Der Erste Grüne Ring ist der Rest der alten mittelalterlichen Befestigungsanlagen, der, nachdem er seine militärische Bedeutung verloren hatte, wie in vielen Städten von Bebauung frei gehalten und zum Teil begrünt wurde. Dass heute ein so großer Teil mittlerweile bebaut oder mit verkehrlichen Infrastrukturen belegt ist, lässt sich nachträglich bedauern, scheint jedoch irreversibel.

Der Zweite Grüne Ring ist die "Fangleine" des Grünen Netzes: ein 100 Kilometer langer Weg durch den ausfransenden Rand der Stadt. Ein Weg, der manchmal ganz schmal als Pfad durch kleine Wildnisse führt, manchmal große Parkanlagen in breiten Wegen, wie zum Beispiel den Altonaer Volkspark, durchmisst und manchmal entlang von vielbefahrenen Magistralen in einer begleitenden grünen Fuge seine asphaltierte Spur findet. Auch Kleingartenanlagen werden durchquert und bieten Einblicke in die Seelen der Gärtner.

Es ist keine wirklich gewachsene Grenze der Stadt, die man beim Entlanglaufen erfährt, sondern eine gesetzte. Ein Stadtrand, der individuelle Freiräume zulässt und gleichzeitig einen tiefen Einblick in das zum Rand hin zunehmend ungeordnete System Stadt gewährt. Die Grenzlinie umfasst durchaus die Kernstadt Hamburg und könnte als grüner Weg mit Inhalten gefüllt werden. Taugt der grüne Ring als eine Wachstumsgrenze der verdichteten Stadt? Ist er eine Abenteuerroute für urbane Pioniere? Ein Erprobungsfeld für Kunst in den urbanen Zwischenzonen? Ist es eine sportliche Herausforderung für Hamburger/innen, um ein Mal die eigene Stadt mit eigener Muskelkraft umrunden zu wollen?
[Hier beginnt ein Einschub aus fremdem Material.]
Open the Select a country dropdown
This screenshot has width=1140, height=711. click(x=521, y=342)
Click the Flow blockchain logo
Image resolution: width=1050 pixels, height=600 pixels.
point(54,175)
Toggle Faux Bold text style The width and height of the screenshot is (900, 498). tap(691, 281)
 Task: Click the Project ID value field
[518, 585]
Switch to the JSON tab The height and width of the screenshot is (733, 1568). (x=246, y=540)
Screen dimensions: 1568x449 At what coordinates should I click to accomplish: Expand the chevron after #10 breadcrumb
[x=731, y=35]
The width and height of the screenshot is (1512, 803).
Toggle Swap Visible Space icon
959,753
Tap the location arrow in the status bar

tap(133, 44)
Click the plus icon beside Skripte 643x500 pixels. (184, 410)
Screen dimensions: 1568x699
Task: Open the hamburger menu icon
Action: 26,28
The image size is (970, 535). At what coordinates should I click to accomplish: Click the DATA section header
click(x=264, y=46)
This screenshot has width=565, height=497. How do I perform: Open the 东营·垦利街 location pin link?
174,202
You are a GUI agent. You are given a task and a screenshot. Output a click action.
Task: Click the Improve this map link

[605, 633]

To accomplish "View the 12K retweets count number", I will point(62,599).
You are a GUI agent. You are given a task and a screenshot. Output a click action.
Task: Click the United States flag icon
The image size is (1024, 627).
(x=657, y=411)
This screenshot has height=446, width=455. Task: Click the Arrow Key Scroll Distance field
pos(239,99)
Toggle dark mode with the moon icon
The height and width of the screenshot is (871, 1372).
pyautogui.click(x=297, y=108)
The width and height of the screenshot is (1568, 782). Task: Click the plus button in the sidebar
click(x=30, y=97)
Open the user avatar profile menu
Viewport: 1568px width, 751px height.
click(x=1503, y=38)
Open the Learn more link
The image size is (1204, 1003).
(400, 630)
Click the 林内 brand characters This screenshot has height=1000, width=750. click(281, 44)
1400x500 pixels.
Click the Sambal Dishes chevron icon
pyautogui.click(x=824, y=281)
Zirkuläre Wegesysteme in der Stadt funktionieren in der Regel nicht als Alltagsbewegungen, zu sehr ist der Organismus der Stadt auf ihr Zentrum ausgelegt. Nur radiale Wegeverbindungen führen zum schnellen Ziel und entwickeln dadurch ihre Alltagsfunktion. Die zirkuläre Bewegung hingegen macht die eigentliche Bewegung zum Ziel. Sportliche Bewegung ist ein fester Teil der städtischen Gesellschaft. Klar abgesteckte Zirkel und Streckenrouten könnten daher helfen, den grünen Ring in Alltagsabläufe zu integrieren. Sie bilden messbare Einheiten, die in eigenen zeitlichen Kategorien bewältigt werden können. 100 Kilometer ausgewiesener Weg, getaktet durch Wegemarkierungen, werden dann zu festen Maßeinheiten im Raum. Dies könnte eine Stärkung des Weges für den Alltag in der Stadt erzeugen. Der Auftakt mit Wandervereinen, die nacheinander sämtliche Streckenabschnitte erwandern, wird in diesem Jahr bereits zum zweiten Mal angeboten und erfreut sich zunehmender Nachfrage in der Bevölkerung. Eine Karte liegt kostenfrei vor und die Wegemarkierung wurde mittlerweile optimiert - ob mit Fahrrad oder zu Fuß - beides ist möglich. Noch stärker wäre die Taktung und Markierung künftig zu entwickeln (http://www.hamburg.de/wandern-im-gruenen).

Um die eigenwillige Ästhetik dieses Freiraums zu erkunden, bedarf es noch möglicher Entdecker. Erkundungen durch Schriftsteller, Photographen, Comiczeichner, Künstler und Planer könnten hierfür Aufmerksamkeiten erzeugen und den scheinbar wertlosen Stadtrand in seiner besonderen, ihm eigenen Qualität aufscheinen lassen.

Landschaftsachsen

Die Landschaftsachsen als radiale freiraumplanerische Figuren verbinden die innere Stadt mit den angrenzenden Landschaftsräumen. Oder umgekehrt: von der Landschaft her kommend führen sie zur Stadt hin, sind Leitbahnen, um mehr Natur in die Stadt zu bringen und fließende, durchgängige Bewegungen zu ermöglichen. Zwölf Landschaftsachsen sind es mittlerweile in Hamburg geworden, die so Stadt und Landschaft verbinden.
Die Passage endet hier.